抜粋文:
稲畑土人形(兵庫)


 兵庫県の中部、山間部の集落で二つの土人形が作られていました。

 稲畑、と葛畑(かずらはた)です。
 距離的には離れている物の何らかの関連があったと思われ、古作(古い作品)などにはかなりの共通点が見られますが、残念なことに葛畑土人形は三代目前田俊夫さんが亡くなられたのを期に廃絶となりました。

 一方の稲畑現在、五代目の赤井君代さんが制作されておりますが、多作はされておらず、お願いしてからどれほどで出来るかはわからないとの事です。

 ここの人形もその祖は伏見にあり、京都から伏見人形の職人を招いて学んだのが起こりで、主に農閑期の副業として最盛期の明治ごろには七、八軒が制作していたようです。

保存データ:
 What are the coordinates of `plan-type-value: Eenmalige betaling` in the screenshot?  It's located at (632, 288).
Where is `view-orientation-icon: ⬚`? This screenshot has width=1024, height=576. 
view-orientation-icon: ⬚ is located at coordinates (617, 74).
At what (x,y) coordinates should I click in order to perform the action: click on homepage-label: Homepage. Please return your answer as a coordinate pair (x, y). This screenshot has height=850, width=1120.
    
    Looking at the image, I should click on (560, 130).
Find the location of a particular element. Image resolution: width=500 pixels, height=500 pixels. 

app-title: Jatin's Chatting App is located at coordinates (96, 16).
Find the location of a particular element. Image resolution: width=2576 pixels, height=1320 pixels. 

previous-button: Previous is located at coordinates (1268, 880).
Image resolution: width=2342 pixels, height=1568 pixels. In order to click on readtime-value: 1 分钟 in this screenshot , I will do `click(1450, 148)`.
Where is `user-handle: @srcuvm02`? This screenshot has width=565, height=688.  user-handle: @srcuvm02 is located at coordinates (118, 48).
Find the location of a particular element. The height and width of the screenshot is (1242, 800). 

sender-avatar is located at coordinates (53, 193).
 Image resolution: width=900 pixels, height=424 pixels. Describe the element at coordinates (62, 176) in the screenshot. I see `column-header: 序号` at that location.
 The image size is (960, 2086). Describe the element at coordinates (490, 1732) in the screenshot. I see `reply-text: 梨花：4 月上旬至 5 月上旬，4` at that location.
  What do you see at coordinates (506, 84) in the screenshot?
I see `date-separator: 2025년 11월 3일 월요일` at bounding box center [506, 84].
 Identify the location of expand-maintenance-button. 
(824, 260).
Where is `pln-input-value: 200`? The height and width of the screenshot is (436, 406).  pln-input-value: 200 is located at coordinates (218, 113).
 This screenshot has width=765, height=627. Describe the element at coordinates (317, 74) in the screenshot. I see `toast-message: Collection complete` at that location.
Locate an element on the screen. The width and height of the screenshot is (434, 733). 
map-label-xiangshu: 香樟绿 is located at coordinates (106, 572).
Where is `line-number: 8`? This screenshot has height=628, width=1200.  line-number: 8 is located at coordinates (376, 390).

問題の詳細: 稲畑土人形の抜粋文を、最後の文の後から書き継げ。 項目は参照しなくてよい。

問題の解答:
 ここの土人形のとく色は、土に植物性の繊維を練りこみ、乾燥させた物に彩色する製法で、焼かれませんので、生土人形とも呼ばれています。

 写真の招き猫は数年前の稲畑の小品で、高さ約10cm

稲畑土人形(兵庫)


 見た目の特徴としては、体の前に回りこんだ黄色と黒のしっぽです。
 伏見系ですが、より素朴な色合いが濃く、色違いの黒もあります。
 大型の物(高さ約23センチほど)もありますが、こちらはほとんど作られていないようです。

 福次のレア度☆☆☆、忘れたころに出来上がりの知らせがきます。